» **YOUR TASK**
Rewrite the lines starting at the one containing "Given: Click 开启 for the 960*60 ad" and ending at the end of the records, with "Click" changed to "Press" and everything else unchanged. Leave out the pictures.

### ENTRIES SUPPLIED

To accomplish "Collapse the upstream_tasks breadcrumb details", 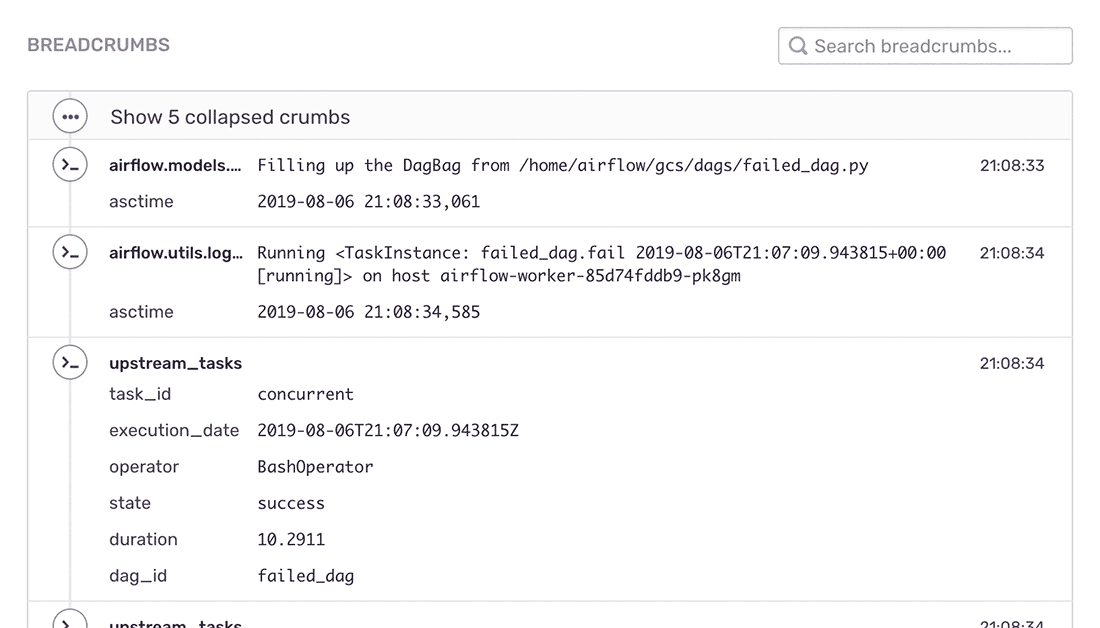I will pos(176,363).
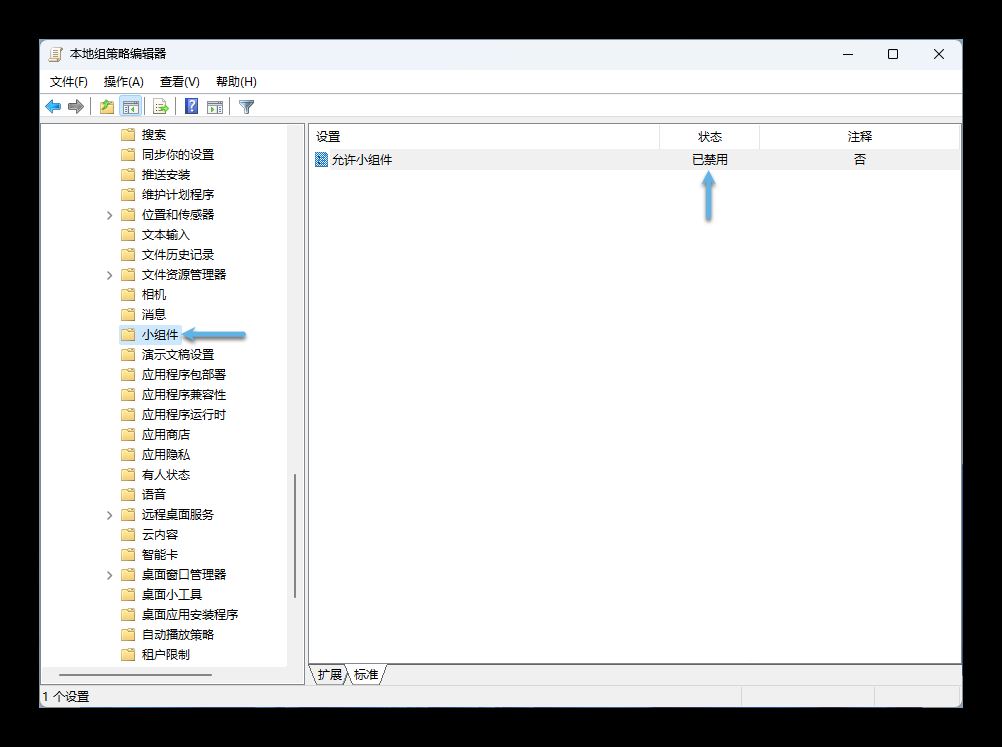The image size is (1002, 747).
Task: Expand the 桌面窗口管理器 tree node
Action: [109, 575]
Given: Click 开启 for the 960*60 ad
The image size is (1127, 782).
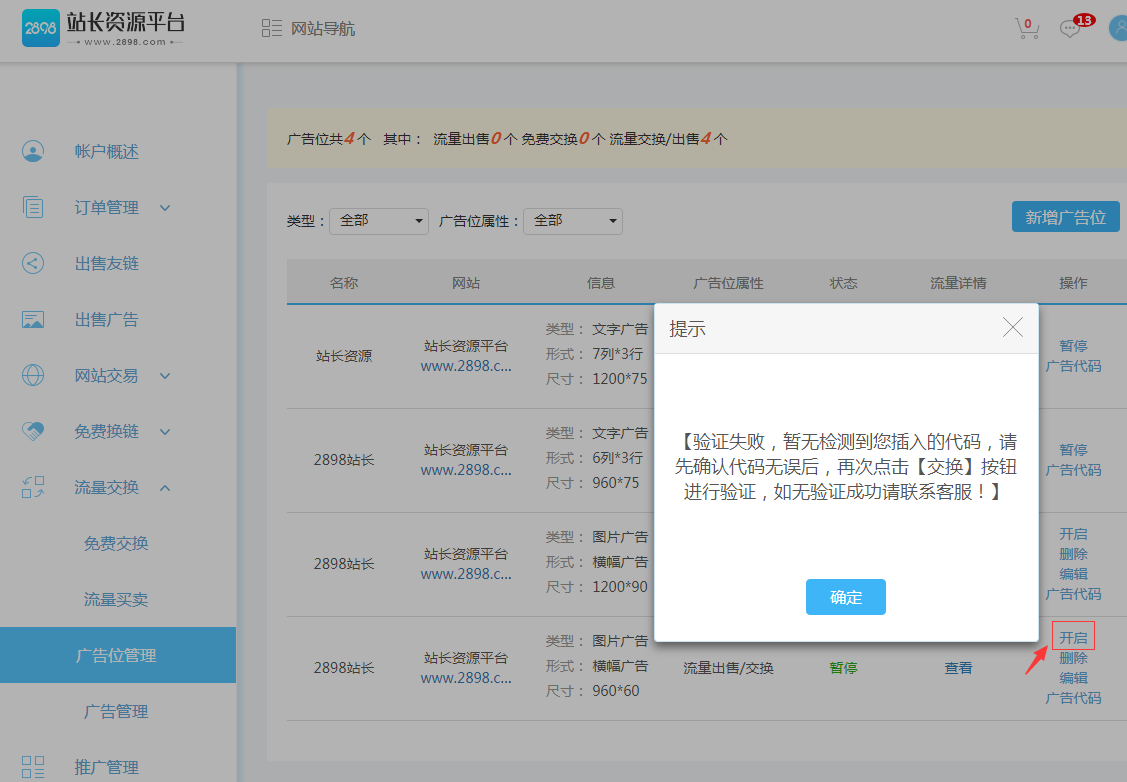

######

» **ANSWER TO THIS TASK**
Given: Press 开启 for the 960*60 ad
The image size is (1127, 782).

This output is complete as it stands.